> _GIVEN PROBLEM_
Could you put the data below into a Markdown table with the columns "Row" and "Data line", numbering each line and dropping any blank ones? Leave the pictures out of the table.

> _RECORDED DATA_
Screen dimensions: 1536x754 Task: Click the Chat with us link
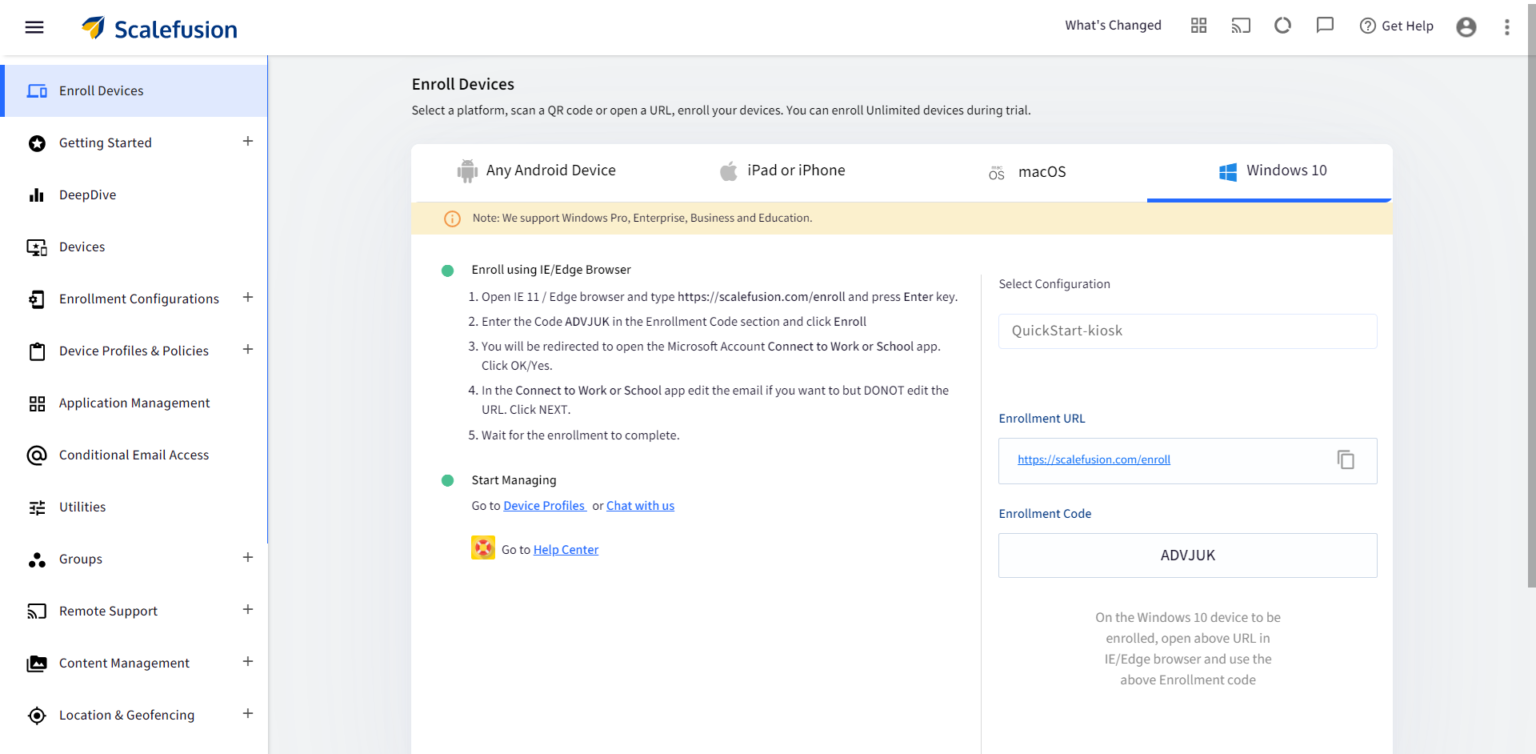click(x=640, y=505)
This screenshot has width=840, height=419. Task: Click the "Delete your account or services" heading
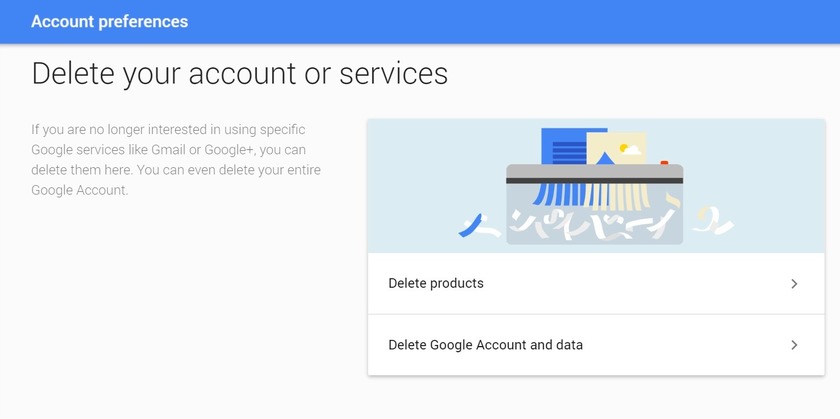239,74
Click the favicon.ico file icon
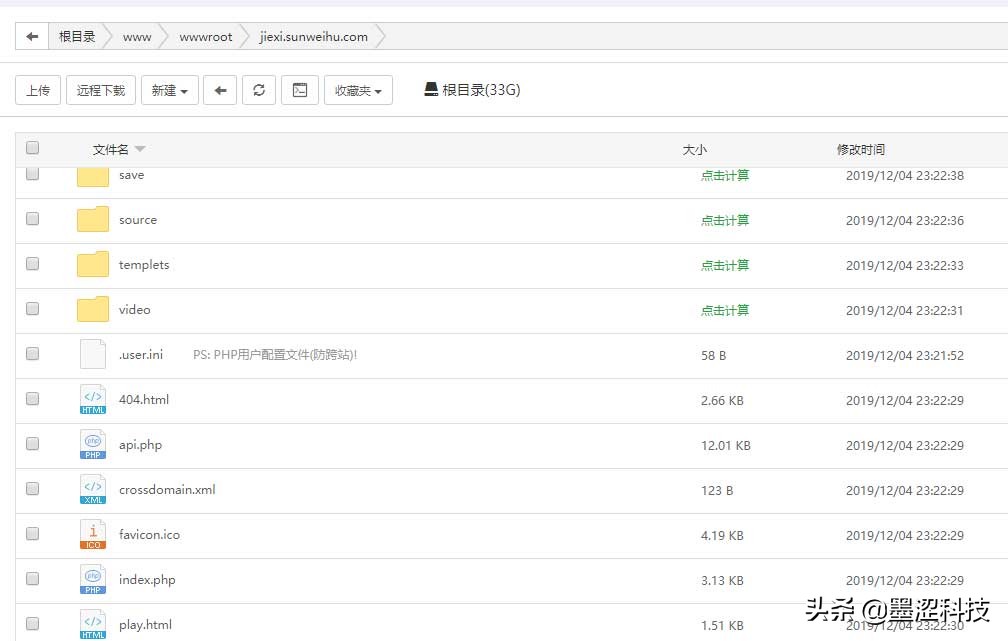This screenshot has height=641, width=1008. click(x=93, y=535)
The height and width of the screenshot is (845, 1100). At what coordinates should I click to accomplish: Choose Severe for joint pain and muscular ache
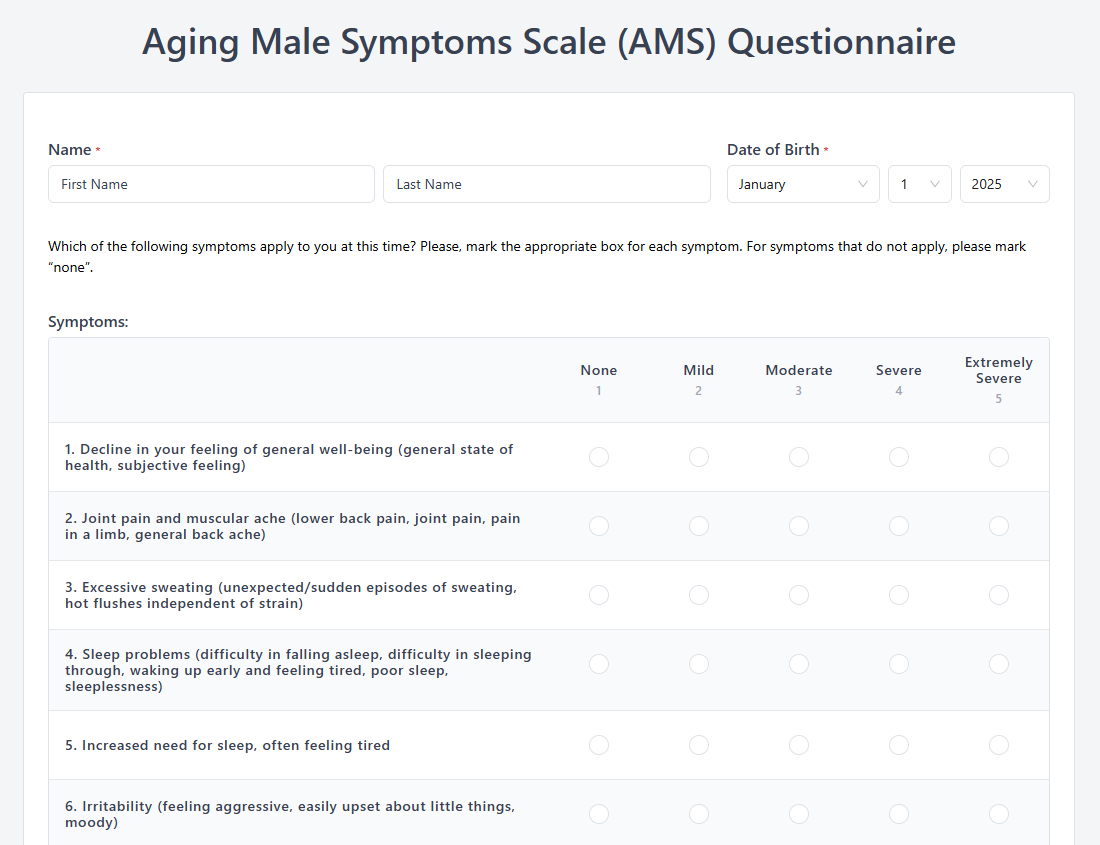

> _EXERCISE OUTPUT_
| Row | Data line |
|---|---|
| 1 | Screen dimensions: 1536x754 Task: Click the Chat with us link |
| 2 | click(x=640, y=505) |
| 3 | This screenshot has width=840, height=419. Task: Click the "Delete your account or services" heading |
| 4 | 239,74 |
| 5 | Click the favicon.ico file icon |
| 6 | This screenshot has height=641, width=1008. click(x=93, y=535) |
| 7 | The height and width of the screenshot is (845, 1100). At what coordinates should I click to accomplish: Choose Severe for joint pain and muscular ache |